Berry phase caused by nondissipative drag of superflow in a Bose qubit

TL;DR

This paper develops a microscopic theory of superfluid drag in a two-component Bose gas and proposes using this effect to detect Berry phases in a Bose Josephson qubit, linking superfluid dynamics with quantum geometric phases.

Contribution

It introduces a microscopic model of superfluid drag and suggests a novel method to measure Berry phases via atom number measurements in a Bose qubit system.

Findings

Drag factor proportional to the square root of the gas parameter

Berry phase depends on the drag factor and can be detected experimentally

Proposes a setup with two half-ring traps and Josephson barriers for phase measurement

Abstract

A microscopic theory of superfluid drag in a two-component Bose gas is developed.
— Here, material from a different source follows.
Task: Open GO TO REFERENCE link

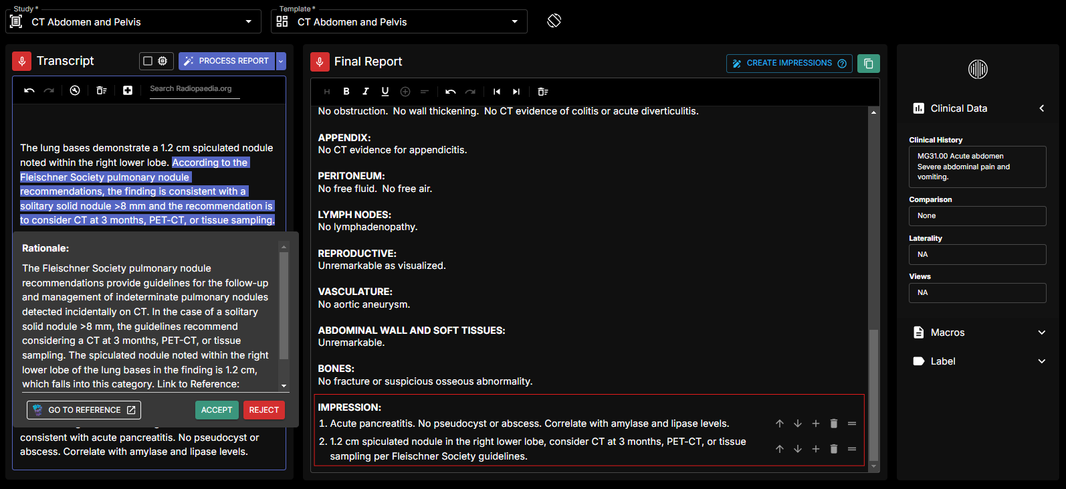Action: pyautogui.click(x=84, y=410)
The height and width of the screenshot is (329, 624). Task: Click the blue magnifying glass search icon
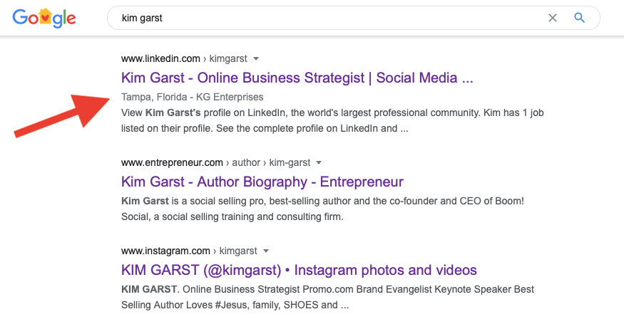tap(579, 18)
The drag factor is shown to be proportional to the square root of the gas parameter. Basing on the similarity between the drag force and vector potential of magnetic field we propose how the superfluid drag can be used to detect a Berry phase in a Bose counterpart of the Josephson charge qubit. We consider a system in which the drag component, situated inside the drive component, is confined in two half-ring traps separated by two Josephson barriers. Under cyclic adiabatic change of Josephson coupling parameters and an asymmetry of two traps a Berry phase is generated. This phase can be observed though measurements of relative number of atoms in two traps. The Berry phase depends on the drag factor and its detection can be used for determining the value of the drag.